Un soir, tard dans la nuit, Mike a imprimé le nouveau code par l’intermédiaire des dépêches de la
Peu après, par l’intermédiaire de son agent de change londonien, Stu a reçu sur Terra quelques messages de la LuNoHoCo, qui traitaient pour la plupart de questions financières.
Le Parti avait besoin de dépenser de l’argent sur Terra ; la LuNoHoCo en a donc transféré (et pas seulement de l’argent volé : certaines opérations s’étaient révélées profitables), mais le Parti avait besoin d’envoyer davantage de fonds sur Terra. Stu devait spéculer en tenant compte du fait qu’il connaissait secrètement le projet de révolution. Avec Prof et Mike, il avait passé des heures à discuter des actions qui allaient monter et de celles qui allaient baisser après le jour « J ». Mais ça, c’était le boulot de Prof ; moi, je ne suis pas ce genre de joueur.
Il nous fallait de l’argent
De l’argent pour la publicité, pour les pots-de-vin, pour des hommes de paille, pour intoxiquer les mouvements qui avaient pignon sur rue ; de l’argent pour que la nature de la véritable économie lunaire (Stu était parti muni de tous les chiffres nécessaires) soit établie d’abord de manière scientifique puis popularisée ; de l’argent pour convaincre le ministère des Affaires étrangères d’au moins un grand pays qu’il aurait avantage à l’existence de Luna Libre ; de l’argent pour convaincre quelque grand cartel financier de développer le tourisme lunaire…
Tout cela faisait trop d’argent ! Stu avait offert sa propre fortune, et Prof ne l’avait pas refusée – mariage de l’intérêt et du cœur… Mais cela restait insuffisant. Je croisais les doigts pour que Stu puisse accomplir ne serait-ce que le dixième de sa tâche. Au moins étions-nous enfin parvenus à établir un système de communication avec Terra ! Prof prétendait que les transmissions vers l’ennemi constituaient un point essentiel dans toutes les guerres, et qu’il fallait y apporter le plus grand soin. (Il se disait pacifiste, mais comme pour son végétarisme, cela ne l’empêchait pas de rester… « rationnel ». Il aurait fait un théologien du tonnerre.)
Dès l’atterrissage de Stu, Mike a établi nos chances à une contre treize. Affolé, je lui ai demandé pourquoi.
— Mais, Man, m’a-t-il expliqué patiemment, cela accroît les risques. Et qu’il s’agisse de risques nécessaires n’y change rien.
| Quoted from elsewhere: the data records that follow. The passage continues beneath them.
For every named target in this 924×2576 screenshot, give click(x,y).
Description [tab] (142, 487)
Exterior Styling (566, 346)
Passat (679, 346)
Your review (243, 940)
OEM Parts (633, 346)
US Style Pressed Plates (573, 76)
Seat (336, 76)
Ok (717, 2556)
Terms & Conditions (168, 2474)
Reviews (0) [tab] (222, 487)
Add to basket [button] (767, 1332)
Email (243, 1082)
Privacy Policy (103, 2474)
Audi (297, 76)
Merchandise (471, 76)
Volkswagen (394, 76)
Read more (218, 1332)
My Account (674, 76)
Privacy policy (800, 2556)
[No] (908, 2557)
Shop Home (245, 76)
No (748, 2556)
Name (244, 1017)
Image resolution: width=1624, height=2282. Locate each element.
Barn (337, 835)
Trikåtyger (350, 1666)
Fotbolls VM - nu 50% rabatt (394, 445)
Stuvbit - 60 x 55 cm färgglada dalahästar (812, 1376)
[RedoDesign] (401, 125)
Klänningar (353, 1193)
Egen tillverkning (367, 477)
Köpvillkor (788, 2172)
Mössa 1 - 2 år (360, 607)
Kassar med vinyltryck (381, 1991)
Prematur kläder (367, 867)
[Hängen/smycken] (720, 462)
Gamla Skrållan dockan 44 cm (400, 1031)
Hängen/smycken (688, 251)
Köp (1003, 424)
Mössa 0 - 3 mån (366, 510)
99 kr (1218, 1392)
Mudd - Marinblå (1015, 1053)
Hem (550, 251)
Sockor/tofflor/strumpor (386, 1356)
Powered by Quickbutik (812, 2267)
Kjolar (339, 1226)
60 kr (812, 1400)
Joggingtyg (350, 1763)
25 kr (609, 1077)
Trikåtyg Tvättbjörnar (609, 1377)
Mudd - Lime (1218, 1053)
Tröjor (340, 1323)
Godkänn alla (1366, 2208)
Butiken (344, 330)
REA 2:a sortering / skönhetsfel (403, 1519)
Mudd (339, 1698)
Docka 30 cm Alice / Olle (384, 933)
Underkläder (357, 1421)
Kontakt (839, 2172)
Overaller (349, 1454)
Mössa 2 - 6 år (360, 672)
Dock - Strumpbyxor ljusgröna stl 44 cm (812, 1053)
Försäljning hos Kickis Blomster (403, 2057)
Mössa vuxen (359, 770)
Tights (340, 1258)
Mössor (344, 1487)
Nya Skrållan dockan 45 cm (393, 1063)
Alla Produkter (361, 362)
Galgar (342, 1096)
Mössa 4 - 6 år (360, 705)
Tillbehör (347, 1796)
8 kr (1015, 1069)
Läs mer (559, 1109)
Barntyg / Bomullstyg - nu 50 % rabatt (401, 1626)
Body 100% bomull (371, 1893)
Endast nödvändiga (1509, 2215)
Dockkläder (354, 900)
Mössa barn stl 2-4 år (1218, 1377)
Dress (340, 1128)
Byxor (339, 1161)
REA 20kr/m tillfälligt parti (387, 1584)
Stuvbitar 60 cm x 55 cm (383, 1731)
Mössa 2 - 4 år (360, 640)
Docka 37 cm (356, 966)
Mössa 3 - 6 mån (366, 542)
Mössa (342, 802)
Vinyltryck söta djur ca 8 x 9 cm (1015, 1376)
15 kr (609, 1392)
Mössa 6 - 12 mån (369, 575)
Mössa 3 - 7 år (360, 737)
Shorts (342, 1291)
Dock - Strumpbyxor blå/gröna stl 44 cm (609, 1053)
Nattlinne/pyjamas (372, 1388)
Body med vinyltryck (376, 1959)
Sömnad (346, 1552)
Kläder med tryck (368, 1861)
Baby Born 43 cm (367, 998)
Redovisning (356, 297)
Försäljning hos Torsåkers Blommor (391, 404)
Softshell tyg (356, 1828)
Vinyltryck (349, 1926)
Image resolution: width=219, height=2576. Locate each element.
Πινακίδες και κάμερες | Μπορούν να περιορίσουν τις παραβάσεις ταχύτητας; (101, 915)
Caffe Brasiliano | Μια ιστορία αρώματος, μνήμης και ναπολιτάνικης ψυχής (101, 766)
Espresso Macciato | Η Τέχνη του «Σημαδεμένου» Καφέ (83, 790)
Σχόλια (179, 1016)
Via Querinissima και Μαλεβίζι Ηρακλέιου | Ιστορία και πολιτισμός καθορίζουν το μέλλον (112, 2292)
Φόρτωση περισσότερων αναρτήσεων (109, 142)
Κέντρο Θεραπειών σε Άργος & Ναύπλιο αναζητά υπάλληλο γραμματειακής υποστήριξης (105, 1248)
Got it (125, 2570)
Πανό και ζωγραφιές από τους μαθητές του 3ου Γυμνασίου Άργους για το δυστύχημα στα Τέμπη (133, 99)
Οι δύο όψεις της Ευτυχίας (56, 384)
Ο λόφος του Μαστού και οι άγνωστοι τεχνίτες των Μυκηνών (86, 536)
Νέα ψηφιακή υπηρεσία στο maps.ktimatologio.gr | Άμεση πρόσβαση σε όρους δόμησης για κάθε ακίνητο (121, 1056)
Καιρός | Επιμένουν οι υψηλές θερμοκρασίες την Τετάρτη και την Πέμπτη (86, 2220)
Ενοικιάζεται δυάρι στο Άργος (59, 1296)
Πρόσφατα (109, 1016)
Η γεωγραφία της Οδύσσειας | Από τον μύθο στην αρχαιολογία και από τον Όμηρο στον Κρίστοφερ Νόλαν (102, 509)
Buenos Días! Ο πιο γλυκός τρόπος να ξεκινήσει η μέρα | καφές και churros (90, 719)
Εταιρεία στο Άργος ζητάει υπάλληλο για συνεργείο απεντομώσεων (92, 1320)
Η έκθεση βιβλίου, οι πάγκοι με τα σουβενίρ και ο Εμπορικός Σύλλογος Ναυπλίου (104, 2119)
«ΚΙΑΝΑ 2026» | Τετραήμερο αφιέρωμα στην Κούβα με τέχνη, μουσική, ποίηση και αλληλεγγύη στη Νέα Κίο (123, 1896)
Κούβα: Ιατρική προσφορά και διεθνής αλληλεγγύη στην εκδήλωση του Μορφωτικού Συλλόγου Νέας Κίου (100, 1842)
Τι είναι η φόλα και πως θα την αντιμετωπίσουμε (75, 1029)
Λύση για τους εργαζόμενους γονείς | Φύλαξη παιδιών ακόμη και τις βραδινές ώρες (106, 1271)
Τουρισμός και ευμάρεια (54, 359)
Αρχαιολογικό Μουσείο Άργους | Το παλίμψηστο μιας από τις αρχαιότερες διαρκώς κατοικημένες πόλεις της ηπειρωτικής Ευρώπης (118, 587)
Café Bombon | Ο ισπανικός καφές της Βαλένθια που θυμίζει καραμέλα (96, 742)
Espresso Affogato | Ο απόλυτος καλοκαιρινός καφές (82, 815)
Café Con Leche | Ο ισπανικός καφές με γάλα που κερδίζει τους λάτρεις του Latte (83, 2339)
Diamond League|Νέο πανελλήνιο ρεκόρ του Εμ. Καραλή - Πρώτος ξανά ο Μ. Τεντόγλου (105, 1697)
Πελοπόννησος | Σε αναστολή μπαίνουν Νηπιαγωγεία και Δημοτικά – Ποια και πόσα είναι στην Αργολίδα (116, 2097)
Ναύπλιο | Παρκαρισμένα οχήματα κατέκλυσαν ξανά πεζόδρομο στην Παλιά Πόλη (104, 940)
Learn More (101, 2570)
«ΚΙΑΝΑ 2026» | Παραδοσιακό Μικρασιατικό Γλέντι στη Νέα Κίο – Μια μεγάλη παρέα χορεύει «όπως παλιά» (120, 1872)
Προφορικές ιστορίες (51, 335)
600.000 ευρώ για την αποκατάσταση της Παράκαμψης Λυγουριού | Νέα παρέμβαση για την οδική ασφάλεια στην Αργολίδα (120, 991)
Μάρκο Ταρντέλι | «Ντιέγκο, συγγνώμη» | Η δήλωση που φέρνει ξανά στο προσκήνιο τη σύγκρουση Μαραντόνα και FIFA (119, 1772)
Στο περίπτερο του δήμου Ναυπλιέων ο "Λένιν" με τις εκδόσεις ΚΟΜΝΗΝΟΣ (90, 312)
Je me suis tu. Vers le même moment, au début de mai, un nouveau facteur a réduit certains risques tout en en révélant d’autres. Une partie de Mike s’occupait des transmissions par ondes micrométriques Terra-Luna – les annonces commerciales, les données scientifiques, les nouvelles, la vidéo, la radiotéléphonie vocale, les transmissions de routine de l’Autorité mais également les messages ultra-secrets du Gardien.
À part ces derniers, Mike pouvait déchiffrer n’importe quoi, y compris les codes et messages chiffrés commerciaux : le déchiffrement des cryptogrammes était pour lui un jeu auquel il se livrait comme on fait des mots croisés, et personne ne se méfiait de cette machine. Sauf le Gardien – au demeurant je pense qu’il se méfiait de tout mécanisme ; il était du genre à trouver que tout instrument un peu plus compliqué qu’une paire de ciseaux a quelque chose de mystérieux, de dangereux… Une mentalité de l’âge de pierre en quelque sorte.
Le Gardien utilisait un code que Mike n’avait jamais vu. Il envoyait aussi différents messages chiffrés mais ne les composait jamais à l’aide de Mike ; il préférait se servir d’une petite machine idiote dans le bureau de sa résidence. Il avait en outre convenu avec l’Autorité terrienne d’opérer des permutations régulières selon un calendrier établi entre eux. Un système, selon lui, très sûr.
Mike a percé à jour sa méthode et en a déduit son système de permutation horaire, simplement pour se dérouiller les jambes. Il ne s’est pas attaqué au code proprement dit avant que Prof ne le lui demande ; cela ne présentait aucun intérêt pour lui.